Страница -
'''
Свои субъективные движущие силы были у социально-экономических и политических процессов, которые развивались внутри Запада и капиталистической системы, а с окончанием «холодной войны» выплеснулись за их пределы. Эти процессы развивались вместе с новыми глобальными социально-экономическими и политическими тенденциями. В этом контексте наиболее активно выступали транснационализирующиеся группы элит развитых стран. Их интересы становились все более привязанными не только к отдельным государствам, но и ко всей капиталистической системе, всему Западу, его экономическим и военно-политическим механизмам.
Эти силы были в наибольшей степени заинтересованы в том, чтобы международная политико-экономическая система приобрела такие организационные формы, структуру и иерархию, которые были бы выгодны ведущим государствам капиталистической системы, а также связанным с ними ТНК. Было бы упрощением говорить, что политико-экономический истеблишмент Запада направлял мировое развитие к его нынешним формам – даже у американских элит для этого не было достаточного количества средств, инструментов и методов. Однако влиять на него элиты западных стран стремились. И зачастую это удавалось благодаря созданным внутри Запада коллективным структурам межгосударственной кооперации, а также неформальным механизмам межэлитного взаимодействия, согласования интересов и выработки консолидированных позиций. Идеология служила фактором, мобилизующим коллективные усилия в этом направлении и средством распространения политического, военного и экономического влияния.
'''
Задание 1 - Перепишите часть текста о западных элитах, начиная со слов «Свои субъективные движущие» и продолжая до слов «и военно-политическим механизмам.». Замените при этом «развитых стран» на «ведущих держав».
Задание 2 - Продолжите текст о западных элитах с того места, на котором он заканчивается.

Фрагмент набора данных -
'''
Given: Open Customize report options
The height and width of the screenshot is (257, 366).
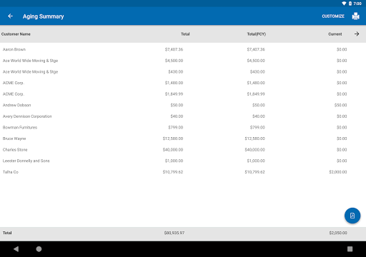Looking at the screenshot, I should (333, 16).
'''
Ответ 1 -
Свои субъективные движущие силы были у социально-экономических и политических процессов, которые развивались внутри Запада и капиталистической системы, а с окончанием «холодной войны» выплеснулись за их пределы. Эти процессы развивались вместе с новыми глобальными социально-экономическими и политическими тенденциями. В этом контексте наиболее активно выступали транснационализирующиеся группы элит ведущих держав. Их интересы становились все более привязанными не только к отдельным государствам, но и ко всей капиталистической системе, всему Западу, его экономическим и военно-политическим механизмам.

Ответ 2 -
На протяжении нескольких десятилетий мощным противовесом, сдерживающим и ограничивающим устремления и действия такого рода лишь рамками Запада, а также примыкающими к ним частями развивающегося мира, было существование второй сверхдержавы. СССР был не просто военным и политическим оппонентом США, но также и ведущим носителем альтернативной политико-идеологической модели. Она пользовалась поддержкой большого числа его политических и военных союзников – в среде как социалистических стран, так и субъектов, действовавших внутри политических систем других государств (в первую очередь – компартий).
Хотя многие соцстраны и «братские компартии» периодически конфликтовали с советским руководством, они прямо и косвенно служили проводниками его влияния. С демонтажем советской сверхдержавы и распадом социалистической системы в 1989–1991 годах исчезли политические ограничители глобальных политико-экономических преобразований, инициатором которых выступили США. Но американские элиты не только не отказались от своих идеологических установок, но даже еще более укрепились в своей приверженности к ним. Подобным образом в «правомерности» этих идеологических установок уверились старые и вновь приобретенные союзники Соединенных Штатов.
Однако глобальные трансформации были связаны не только с теми социально-экономическими и политическими процессами, которые стремились контролировать и направлять США и другие развитые страны. Не меньшую роль в них играли неподконтрольные им, стихийные процессы и явления. Ко многим из них, как отчасти и к результатам собственных действий, сами элиты Запада оказались неподготовленными.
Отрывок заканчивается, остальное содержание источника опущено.